Consider a situation where a lender is processing a financial facility secured by two properties within the Government Lands Act (GLA) land regime.

On one hand, they receive a converted GLA title, while on the other hand, they encounter a Form LRA 33 transfer instrument as the title document.

The lender is suddenly faced with a dilemma: how do they reconcile the deferring formats and ensure that both titles are equally credible and secure?

This underscores the important question about consistency, reliability and legal interpretation addressed in our previous article on transitioning GLA titles. 

Financial institutions always enlist comprehensive legal guidance in the quest to safeguard their interests, optimise their security portfolio, and stay ahead of the curve.

At the heart of this in 2012 were discussions around a solution that would provide the necessary comforts in relation to GLA titles offered as security during the transitional phase, until certificates of title are issued in the prescribed form. 

The strategy adopted then was to obtain indemnities from registered property owners as a safety net, ensuring compliance with the specific procedures and requirements for GLA title conversion if their GLA properties were called for the transitioning process, which overall objective was to changeover from the old deed-based system to the title registration system. 

With all the changes since 2012 and things being in a state of flux, it has become essential for lenders to weigh the effectiveness of the indemnities in their vaults and whether a failure or delay to take a proactive approach to initiate the transition of GLA titles exposes them to any operational risks, particularly in relation to the enforceability of their interests. 

The indemnities were previously supportive of the lenders’ interests during the transition process. However, if the legal or regulatory landscape has evolved, and compliance with the applicable regulations or requirements is now possible, it can impact the effectiveness of existing indemnity agreements. 

Their efficacy can be diminished due to a lack of commitment to prioritising compliance, given the change in circumstances.

Taking these factors into account, it may be fitting and essential to weigh the benefits of prioritising GLA title securities in the ongoing nationwide land conversion and migration exercise and enforcing the GLA indemnities.

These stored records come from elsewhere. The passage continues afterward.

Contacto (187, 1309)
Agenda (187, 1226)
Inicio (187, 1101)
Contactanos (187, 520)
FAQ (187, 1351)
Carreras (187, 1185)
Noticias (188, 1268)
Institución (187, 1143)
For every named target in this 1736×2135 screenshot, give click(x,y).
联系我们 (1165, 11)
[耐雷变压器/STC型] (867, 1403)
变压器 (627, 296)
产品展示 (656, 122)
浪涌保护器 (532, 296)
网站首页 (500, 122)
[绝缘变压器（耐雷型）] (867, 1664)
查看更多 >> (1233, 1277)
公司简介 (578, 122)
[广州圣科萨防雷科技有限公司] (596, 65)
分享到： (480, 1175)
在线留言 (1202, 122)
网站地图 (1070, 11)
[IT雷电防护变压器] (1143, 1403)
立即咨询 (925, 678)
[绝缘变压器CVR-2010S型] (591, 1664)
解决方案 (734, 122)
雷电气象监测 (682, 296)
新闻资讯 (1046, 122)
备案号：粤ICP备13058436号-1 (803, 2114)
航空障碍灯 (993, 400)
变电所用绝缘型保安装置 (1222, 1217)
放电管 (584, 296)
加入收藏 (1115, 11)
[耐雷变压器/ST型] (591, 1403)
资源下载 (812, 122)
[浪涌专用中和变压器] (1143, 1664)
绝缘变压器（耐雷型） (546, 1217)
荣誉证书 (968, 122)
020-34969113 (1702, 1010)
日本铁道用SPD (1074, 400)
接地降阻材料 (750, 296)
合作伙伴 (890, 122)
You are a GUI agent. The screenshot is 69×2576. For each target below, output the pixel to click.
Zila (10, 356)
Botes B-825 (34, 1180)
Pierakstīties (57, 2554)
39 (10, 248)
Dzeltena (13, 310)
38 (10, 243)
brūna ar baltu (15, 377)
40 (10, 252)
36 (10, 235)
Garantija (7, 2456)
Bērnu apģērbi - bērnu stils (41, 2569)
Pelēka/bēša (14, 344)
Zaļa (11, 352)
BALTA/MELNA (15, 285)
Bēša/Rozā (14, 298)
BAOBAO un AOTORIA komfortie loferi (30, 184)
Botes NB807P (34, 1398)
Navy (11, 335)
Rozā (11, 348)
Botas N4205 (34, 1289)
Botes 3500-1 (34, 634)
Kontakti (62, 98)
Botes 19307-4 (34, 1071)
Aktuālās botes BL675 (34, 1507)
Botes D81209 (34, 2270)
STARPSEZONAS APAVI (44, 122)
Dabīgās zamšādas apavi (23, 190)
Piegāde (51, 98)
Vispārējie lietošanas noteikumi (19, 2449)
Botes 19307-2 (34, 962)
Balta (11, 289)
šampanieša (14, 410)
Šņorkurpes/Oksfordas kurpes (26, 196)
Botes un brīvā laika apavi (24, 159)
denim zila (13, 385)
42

Here are three key considerations that provide further rationale for the importance of this prioritisation: 

Indefeasibility of title

One cannot begin to underscore the benefits of updated titles and how they can address titling issues under the deeds system. By consolidating the chain of deeds that make up a GLA title into a single centralised certificate of title, lenders benefit from the indefeasibility of title, significantly reducing the risk of competing claims. 

Enforcement delays

In assessing the effectiveness of indemnities in the event a borrower defaults on their obligations, the recovery process may be subject to delays or bureaucratic hurdles, particularly if there are backlogs in the land office, if the transition process is initiated at that point. This can also impact the marketability of property. 

No associated fees

Another benefit is that property owners can convert their GLA titles for free because the law itself mandates the transition, making it accessible and cost-effective. Previously, the conversion of GLA titles was a different process involving various steps and associated fees. 

Granted, initiating the transition process may involve an administrative burden as it requires time, resources and expertise to assess lenders’ securities portfolio, and navigate and coordinate the transition requirements. The decision ultimately depends on the specific circumstances, risk tolerance, and strategic objectives of the lender. However, there is indisputable value in taking proactive steps to prioritise the transition and conversion of GLA titles. 

This strategic approach would not only enhance the integrity of lenders’ security assets but also contribute to the overall liquidity of these assets.